Segment Start: PASSAGE FOR REVIEW

When I issue a requests.get request for website design-dogs[.]com, the HTML that's returned is not decoded properly.
response_size = 0
with requests.get("https://design-dogs[.]com", stream = True) as response:
for chunk in response.iter_content(chunk_size = 1000000, decode_unicode = True):
response_size = len(chunk)
if response_size > 2048000:
file_buffer = ""
response.close()
print(file_buffer)
sys.exit(1)
file_buffer = chunk
response.close()
print(file_buffer)
Output, title excerpt only:
æ ªå¼ä¼šç¤¾ デザインドッグスWhen it should be:
株式会社 デザインドッグスWhy is this happening? This doesn't occur on any other website.
CodePudding user response:
The server is not returning any encoding in response headers:
import requests
response = requests.get("https://design-dogs.com")
print(response.headers)
Prints:
{
"Server": "nginx",
"Date": "Sun, 28 Aug 2022 17:04:12 GMT",
"Content-Type": "text/html", # <--- missing UTF-8
"Last-Modified": "Wed, 20 Jul 2022 04:13:38 GMT",
"Transfer-Encoding": "chunked",
"Connection": "keep-alive",
"ETag": 'W/"62d780f2-39d9"',
"X-Powered-By": "PleskLin",
"Content-Encoding": "br",
}
so requests
is using wrong encoding:
print(response.encoding)
Prints:
ISO-8859-1
The fact that web browser is displaying the webpage correctly is because there is <meta charset="utf-8">
tag at the beginning of the page.
So to display the HTML correctly you can do:
response.encoding = "utf-8"
print(response.text)
# OR:
print(response.content.decode("utf-8"))
With your code snippet:
file_buffer = b""
response_size = 0
with requests.get("https://design-dogs.com", stream=True) as response:
for chunk in response.iter_content(chunk_size=1_000_000):
response_size = len(chunk)
if response_size > 2_048_000:
file_buffer = b""
break
file_buffer = chunk
print(file_buffer.decode("utf-8"))

Segment End: PASSAGE FOR REVIEW
Segment Start: RECORDED DATA

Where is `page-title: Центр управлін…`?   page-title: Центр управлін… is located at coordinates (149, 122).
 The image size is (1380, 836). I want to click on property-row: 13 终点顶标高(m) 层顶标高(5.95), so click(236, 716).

Segment End: RECORDED DATA

TO-DO ITEM:
Answer these questions from the forum thread on decoding the design-dogs page:
1. What value does the server send in its "Content-Type" header?
2. Which encoding does requests report through response.encoding?
3. Which tag at the beginning of the page lets a web browser show it correctly?

ANSWER BOX:
1. text/html
2. ISO-8859-1
3. <meta charset="utf-8">